Set of tasks →
[1] From the forum thread about the DSEF beginner method, list every speedcubing method that Joseph Hale names in his July 6 post.
[2] Rewrite the forum thread about the DSEF beginner method starting with "I have seen" and going on through "6-8 repetitions usually.", swapping "repetitive" for "tedious".

+++ Source extract

# A Simpler Beginner Method - DSEF



## Solvador Cubi (Jul 4, 2016)

I put together a 3x3 beginner method and called it DSEF. (I know, do we need another?  )

It takes known algs and steps and assembles them in such a way so that a beginner only has to memorize 1 alg (sune) and 2 sequences.

I've taught a few kids and adults and I think it's a good way to start but I'm looking for feedback.
I'd also like to get it posted on the wiki if folks think it will help new cubers.

The one page quick reference is attached and I turned it into a website and app found here:
http://solvexio.cf

please take a look and give me your feedback.
thanks.


----------



## Joseph Hale (Jul 5, 2016)

This is a novel, and cool idea that makes sense to this sub15 solver, but I wonder how beginner's will take it. The guide was somewhat difficult for me to follow (though I figured it out after several minutes). I don't think beginner's will easily grasp the various versions of the Sune along with how and when to apply them. As I teach new people how to solve the Rubik's Cube for the first time I find that they want to know how and why the method works. Answering those questions to a beginner will be difficult with this method.


----------



## Solvador Cubi (Jul 5, 2016)

Thanks for the feedback Joseph. Yes, I have come to realize that I can't hand this one page to a beginner and they get it. It has taken me a half an hour to go through it and explain each step when I teach it.

That's why I put animations in my app and plan to do some walk-through solve videos, then I think a beginner could use the one page sheet as a quick reference for "when" to do that algs, because they can likely learn them quickly.

My goal was to assemble a method that had a good balance of low repetition as well as few memorizations. I know a cube can be solved with one alg over and over, but I think a beginner can handle learning a little recognition.


----------



## Joseph Hale (Jul 6, 2016)

Looks like you've thought through it well. The other thing to consider is how well does learning this method prepare someone to transition to a speedcubing method like CFOP, ZZ, or Roux?


----------



## Smiles (Aug 1, 2016)

i usually teach it as sexy move, sune, and niklas as the only 3 algs for the pogobat method
i make them memorize sexy move with muscle memory, niklas is a visual pattern, and sune is like not that hard

all of F2L is done with sexy moves


----------



## Solvador Cubi (Aug 2, 2016)

Thanks Smiles. Yes, I like the Niklas too, it's a nice little alg. 

I have seen how sexy moves can solve the last layer (and even the entire cube), but it's just so repetitive. 
I like how a person can "Sune their way out" for the LL using only 6-8 repetitions usually.


----------

++++++
+++ Provided material

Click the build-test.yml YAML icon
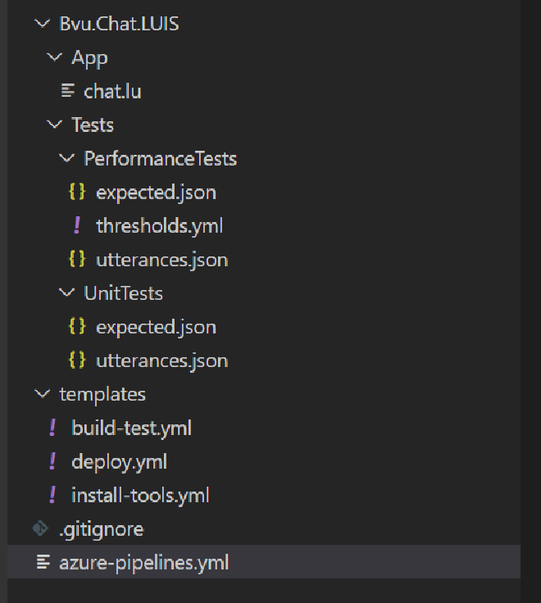 coord(53,428)

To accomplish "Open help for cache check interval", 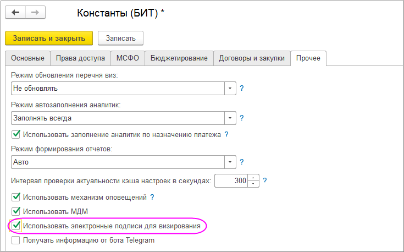I will tap(264, 180).
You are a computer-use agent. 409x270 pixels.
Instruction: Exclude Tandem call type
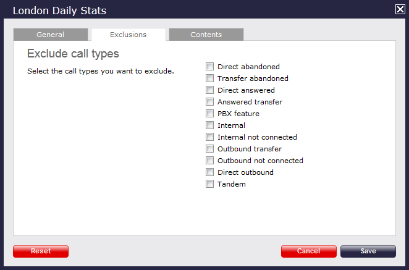click(210, 184)
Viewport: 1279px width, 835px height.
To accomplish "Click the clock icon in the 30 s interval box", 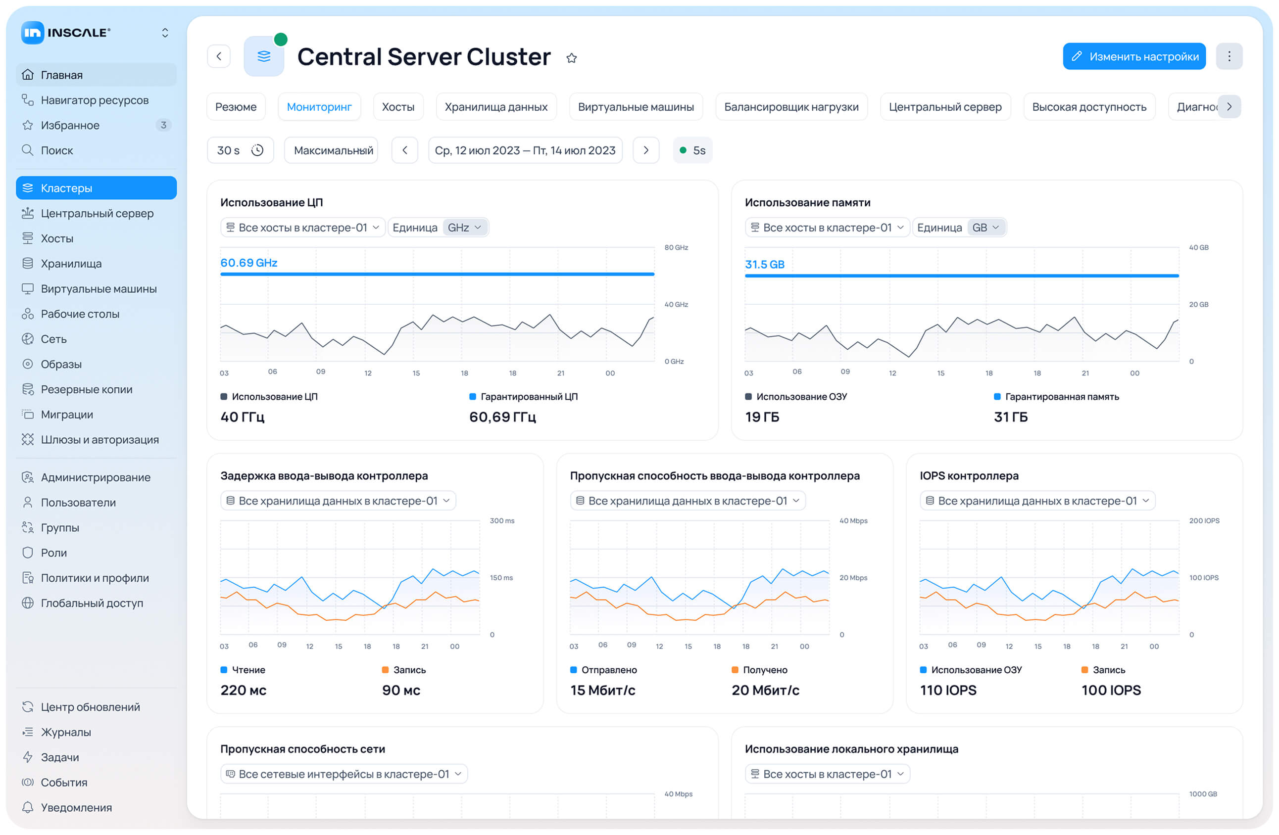I will coord(257,150).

++++++

Exercise responses →
[1] CFOP, ZZ, Roux

[2]
I have seen how sexy moves can solve the last layer (and even the entire cube), but it's just so tedious. 
I like how a person can "Sune their way out" for the LL using only 6-8 repetitions usually.